Her husband of 40 years, Grant (Gordon Pinsett, he's wonderful, too) sees the relationship go away in an accelerated fashion when the facility insists on isolating the patient from family members for a required thirty days (I've never heard of such a rule, but then it takes place in Canada)
By the time of Grant's first visit--one he highly anticipates--Fiona has already separated from their relationship, and he struggles mightily to regain it, a combination of wanting to halt the progress of the disease and his own selfishness.
Where that yin and yang pulls him forms the crux of the story, and in my household it led to some pointed discussion about responsibility and relationships, but one must also look at the brutal reality of the disease and the unique way that it eviscerates normalcy.

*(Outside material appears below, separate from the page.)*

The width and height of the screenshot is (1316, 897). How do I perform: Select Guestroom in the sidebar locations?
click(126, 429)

As I've said Away From Her paints a best-case scenario that is still far from rosy, but as a toe-dip into the issues surrounding dementia and Alzheimer's, it's a pretty effective film, and actor/director/savant Sarah Polley has found a fascinating way of deriving a positive and interestingly nuanced life-lesson out of the experience. Like Orson Welles with Citizen Kane, she was all of 25 when making it.

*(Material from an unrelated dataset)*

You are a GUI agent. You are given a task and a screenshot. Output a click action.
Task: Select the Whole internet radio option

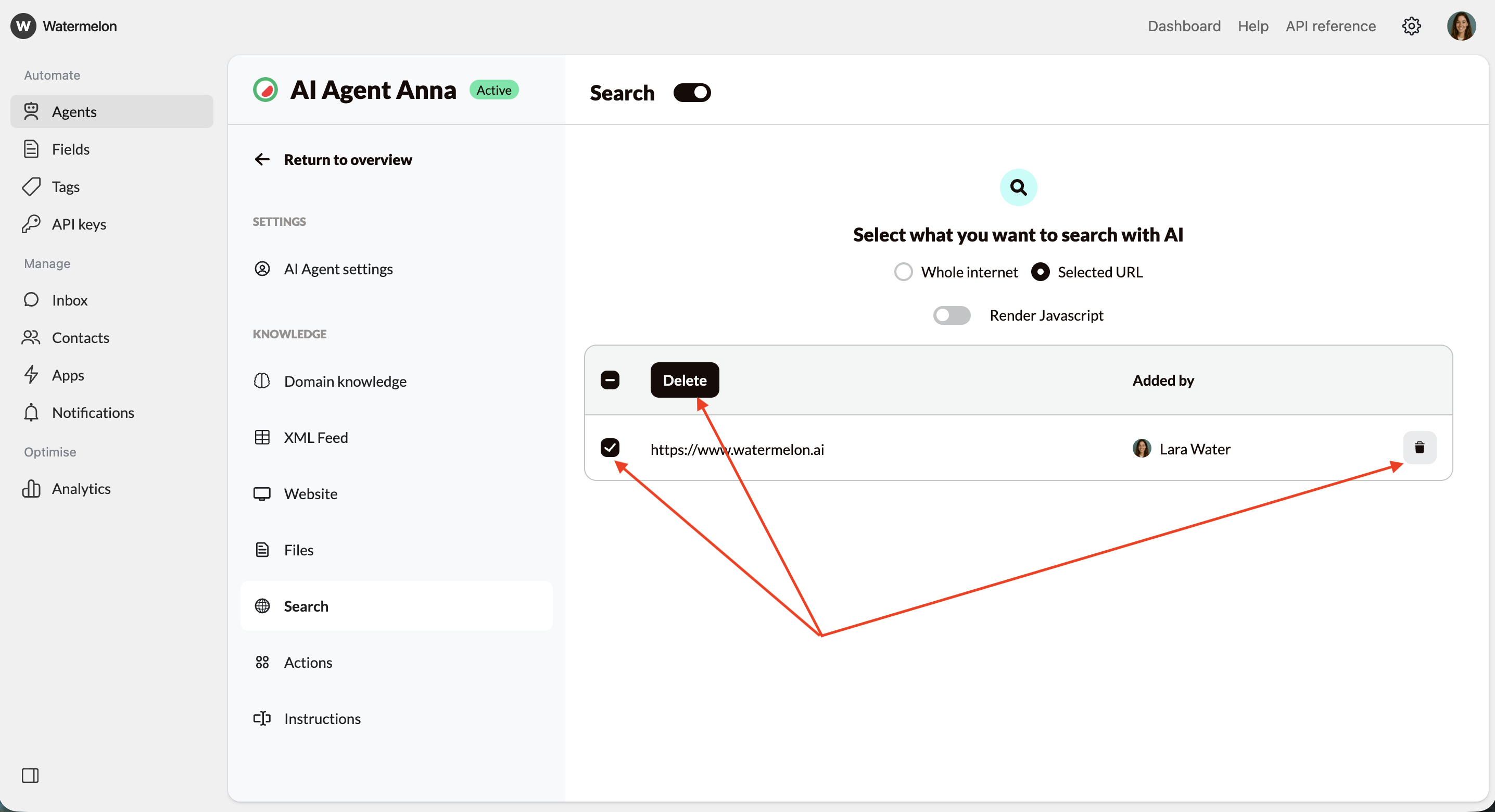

* The author lost his Mother to Alzheimer's in 2001, if one is so churlish to look for authority. The movie has received a lot of criticism from care-givers who think the movie soft-pedals the disease, and although it does present a best-case scenario and never goes further (actually) than early-stage Alzheimer's it does show, in a perfunctory way, the severing of emotional ties and history a patient can experience and the effect it can have on the care-giver.